Both studies started by feeding a group of mice a diet that was extremely low in fibre. The low-fibre diets rapidly led to weight gain, high blood sugar, and insulin resistance in the mice.
The study found that mice developed problems with the protective mucus layer in the colon after just 3-7 days of eating the low-fibre diet. This mucus layer became more penetrable and bacteria encroached upon the epithelial cells of the colon.
Another study observed that the colons of mice on the low-fibre diet shrank significantly in thickness. Not only did large amounts of gut bacteria die off after mice ate a low- fibre diet, mice developed unhealthy imbalances of different gut bacteria strains.
“These papers show the importance of the inner mucus layer in separating bacteria and human host. It nicely illustrates how dynamic and quickly this responds to diet and bacterial alterations,” said Gunnar C Hansson, from the University of Gothenburg in Sweden.
“Both our paper and the Backhed paper are essentially reaching the same conclusion that the lack of fibre results in bacteria encroaching into the mucus layer, and those bacteria are promoting low-grade inflammation, contributing to metabolic syndrome,” said Gewirtz.
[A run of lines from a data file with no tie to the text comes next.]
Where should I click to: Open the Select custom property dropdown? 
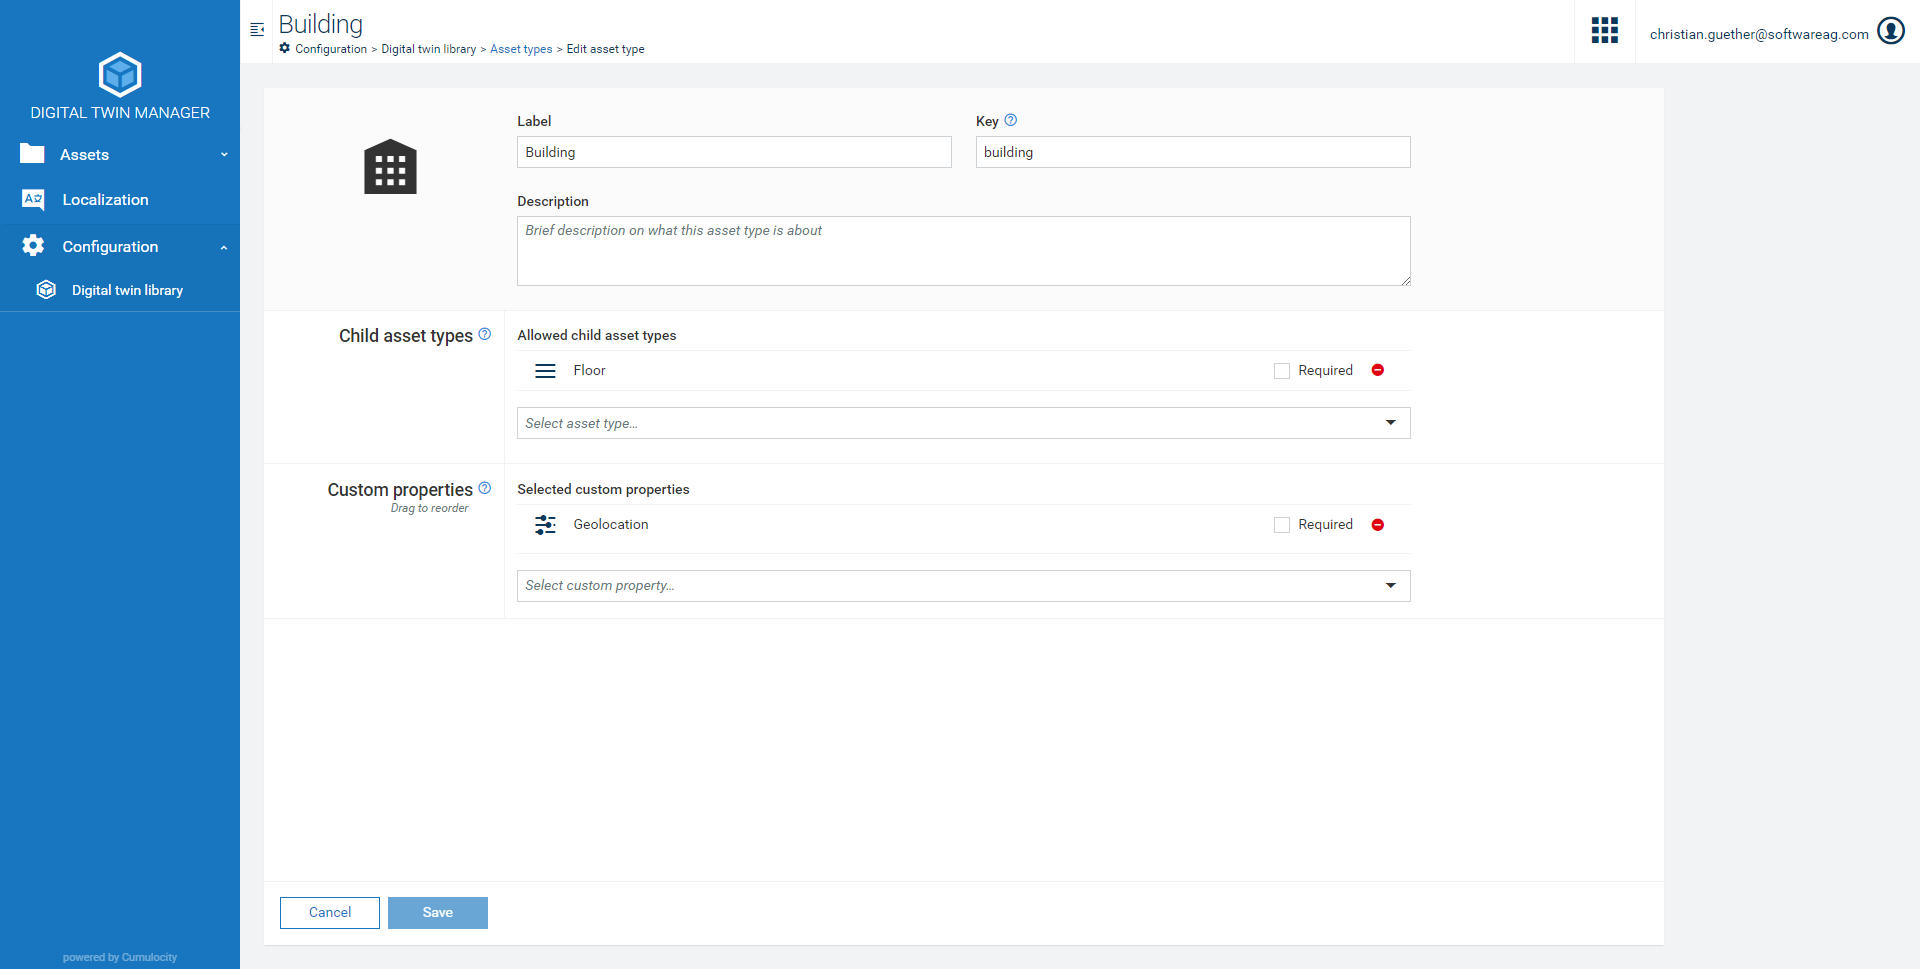(x=963, y=586)
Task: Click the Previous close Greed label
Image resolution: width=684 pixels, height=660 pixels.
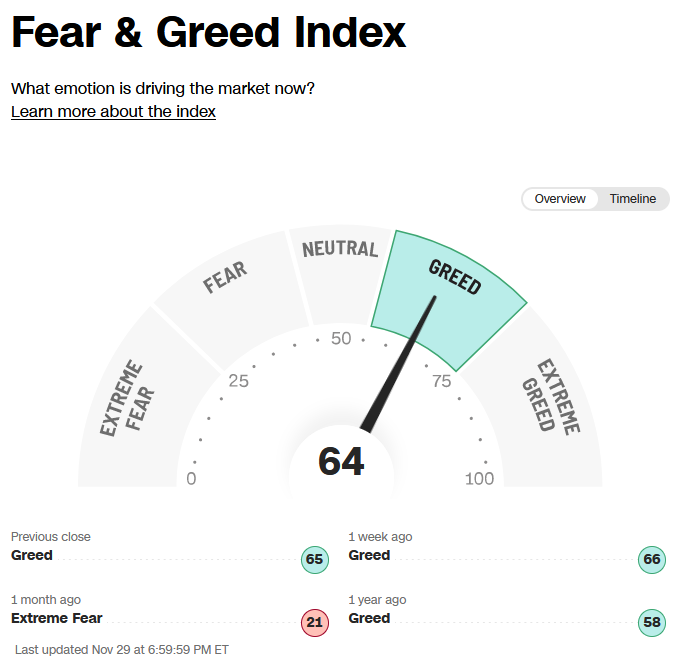Action: tap(32, 555)
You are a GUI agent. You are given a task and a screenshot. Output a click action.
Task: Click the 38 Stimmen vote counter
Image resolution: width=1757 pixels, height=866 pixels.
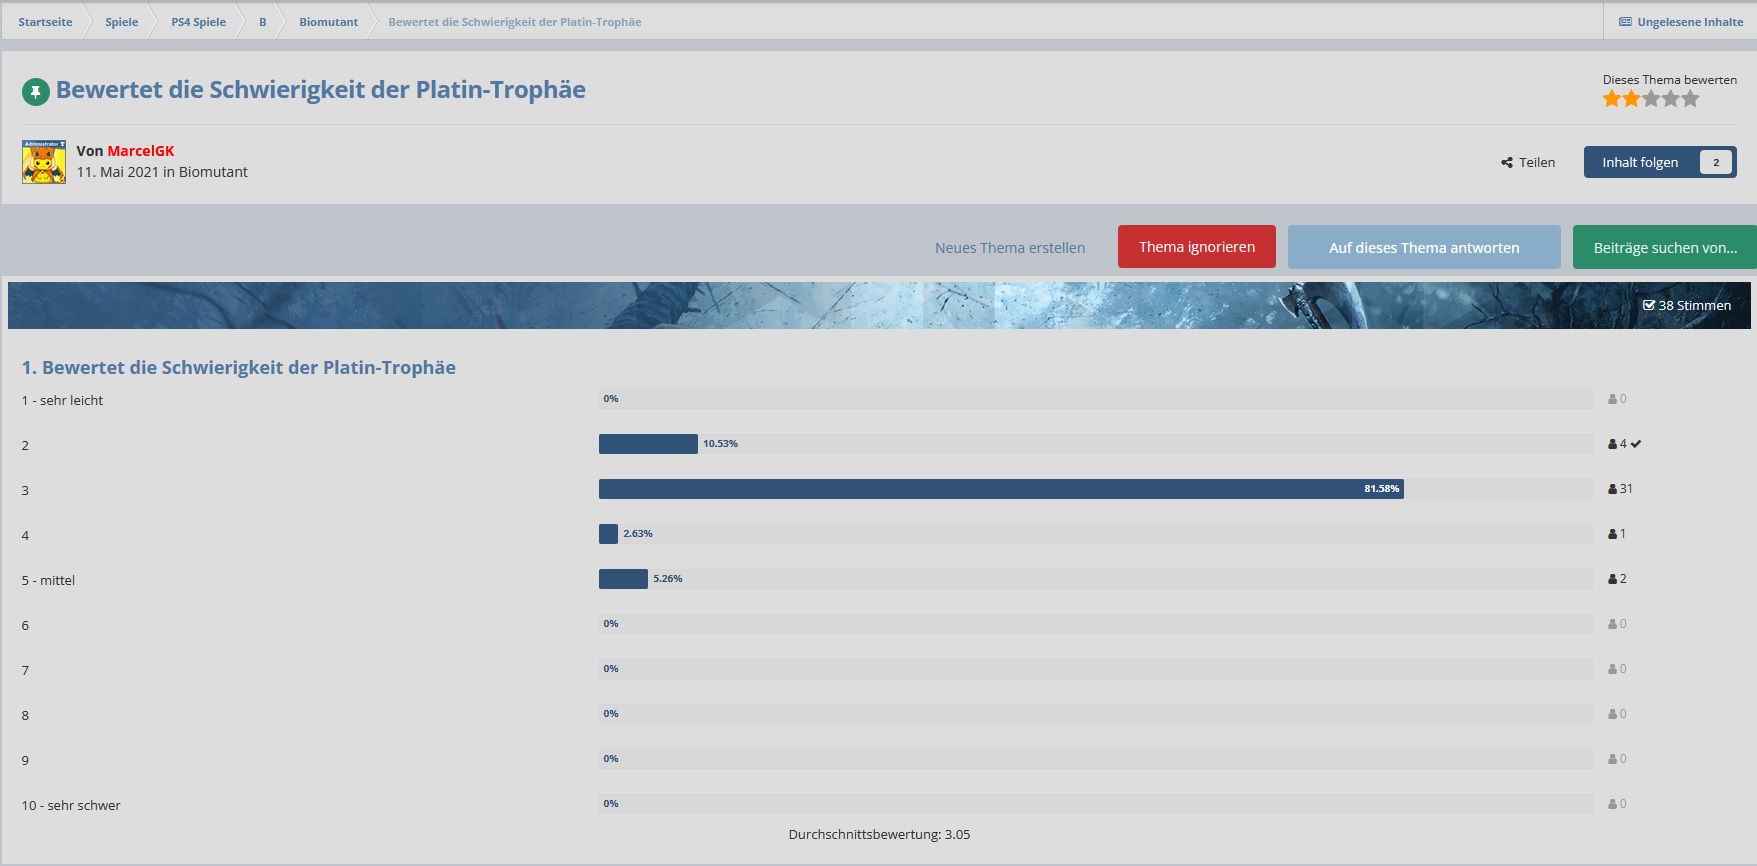[1687, 306]
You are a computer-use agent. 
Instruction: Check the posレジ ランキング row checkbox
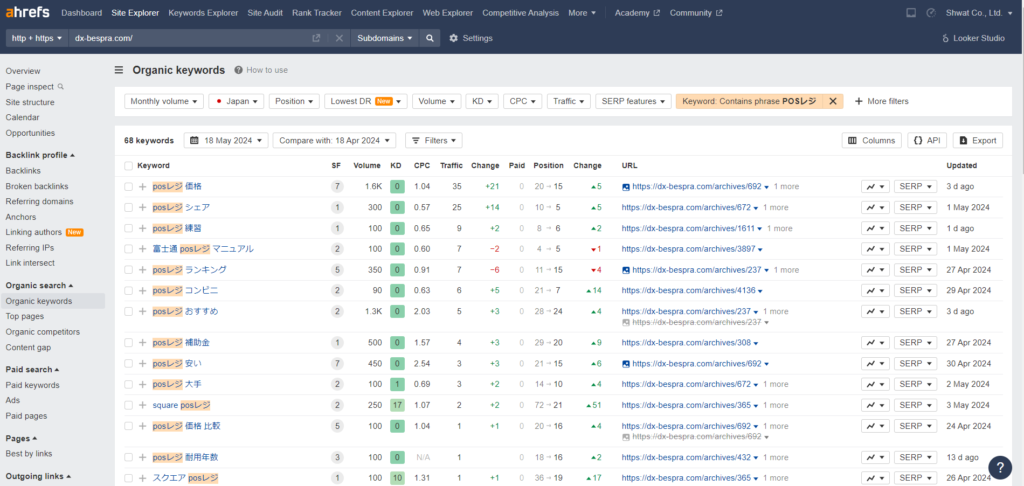tap(128, 270)
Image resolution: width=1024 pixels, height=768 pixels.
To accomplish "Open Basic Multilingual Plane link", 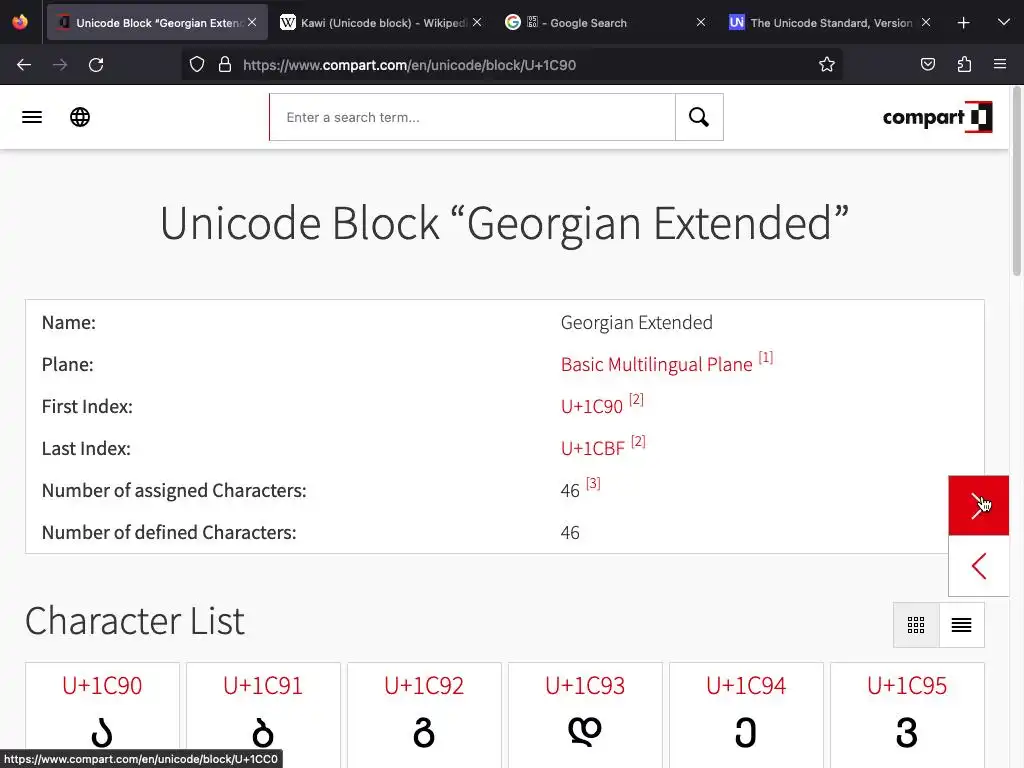I will [656, 365].
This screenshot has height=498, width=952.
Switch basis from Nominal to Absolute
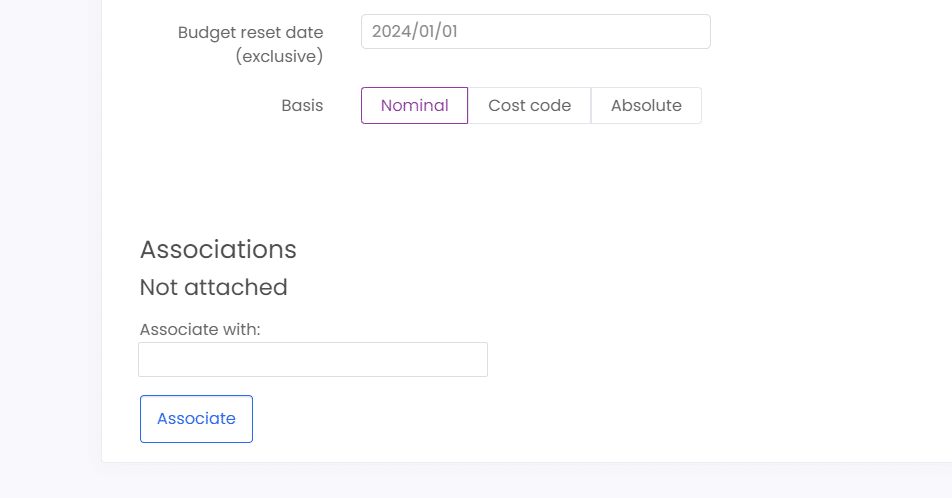click(646, 106)

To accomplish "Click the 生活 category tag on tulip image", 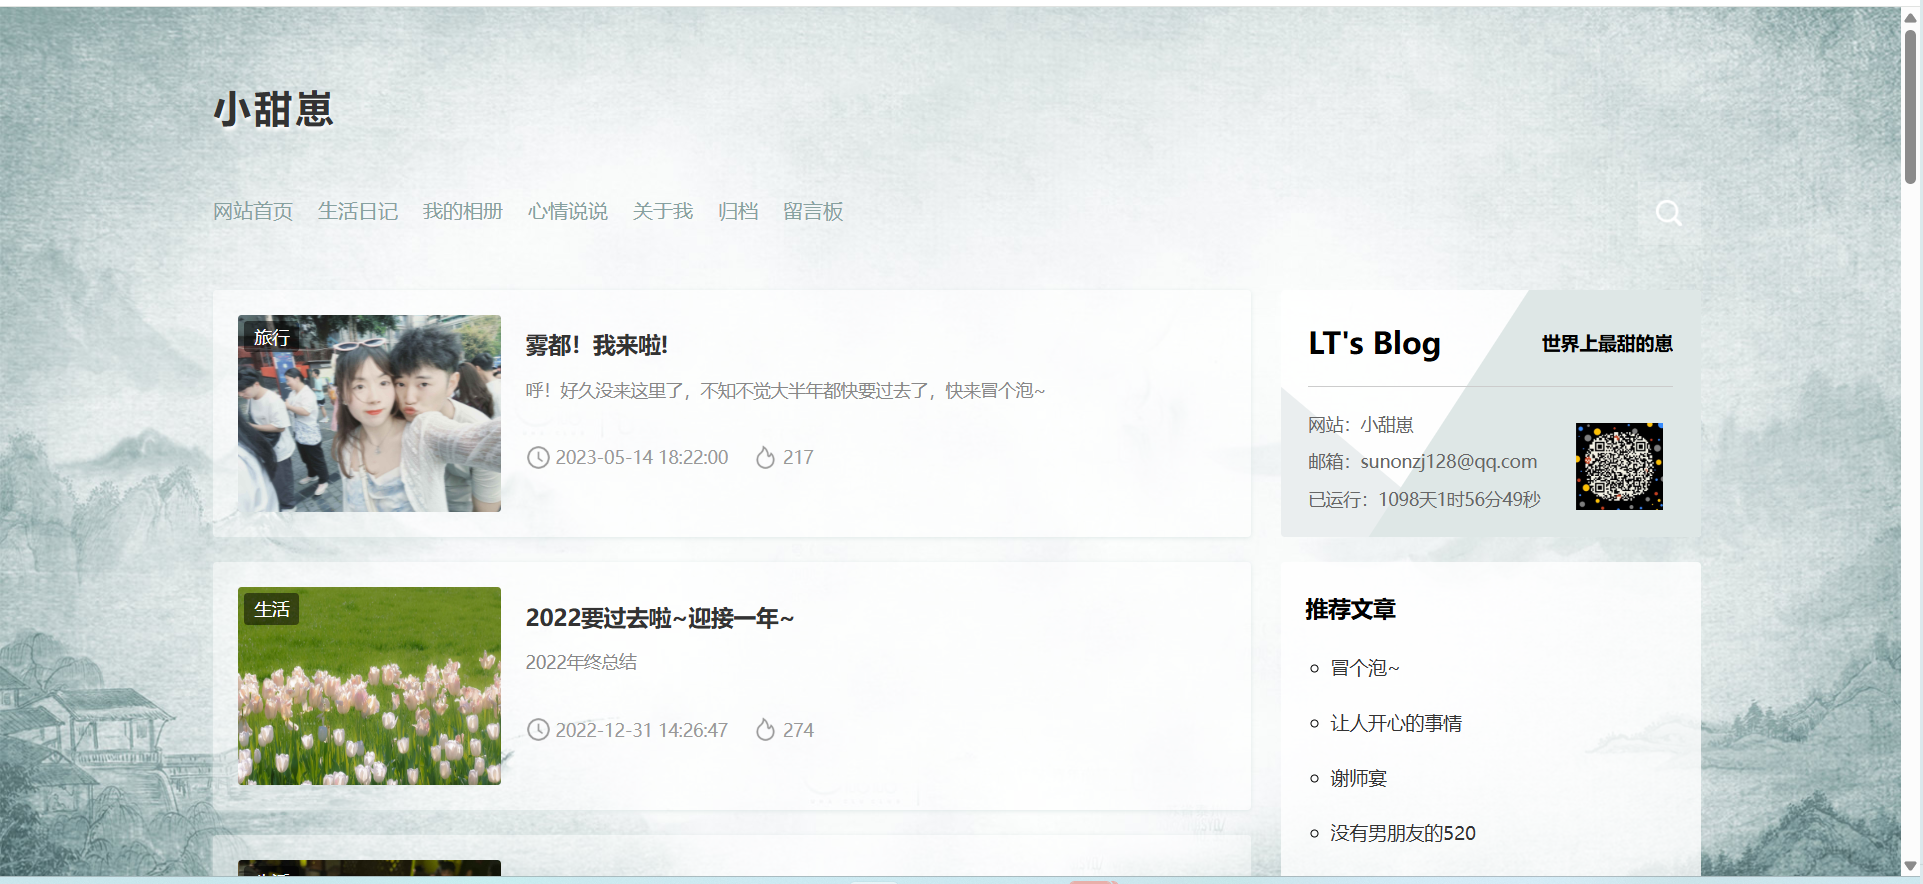I will click(x=271, y=609).
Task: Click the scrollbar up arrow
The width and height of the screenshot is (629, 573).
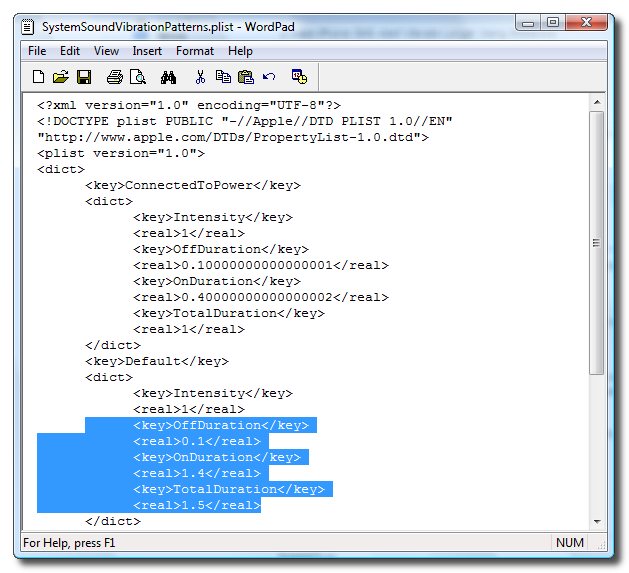Action: coord(597,102)
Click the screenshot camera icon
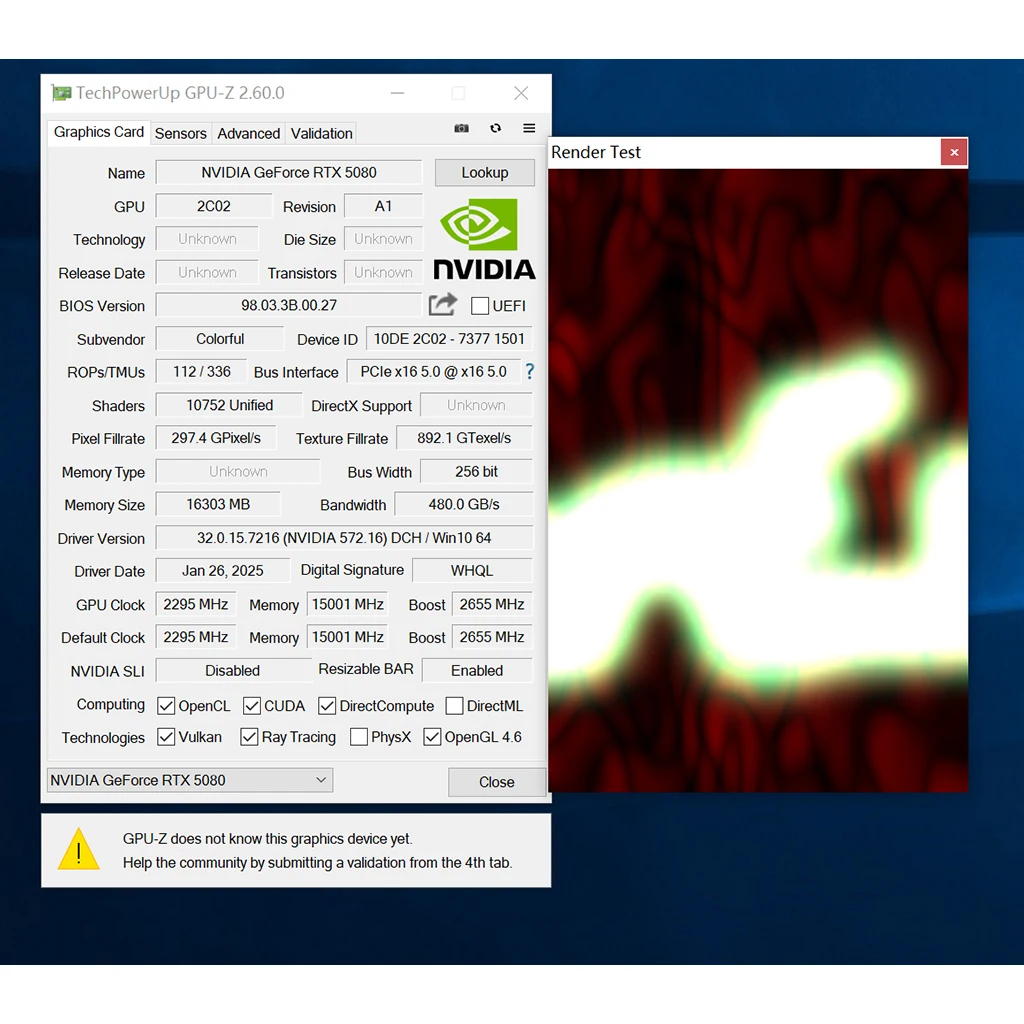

“Diets that lack fibre alter the bacterial composition and bacterial metabolism, which in turn causes defects to the inner mucus layer and allows bacteria to come close, something that triggers inflammation and ultimately metabolic disease,” said Hansson.
“It is not enough just to add fibre to your diet; it also depends on which bacteria you carry,” Gewirtz said.
This likely means more study is needed before fibre supplements can be used as a treatment.
“Simply enriching processed food with purified fibres might offer some health benefits, but we’re not ready to recommend it until we understand more of the very complex interplay between food, bacteria, and host,” Gewirtz said.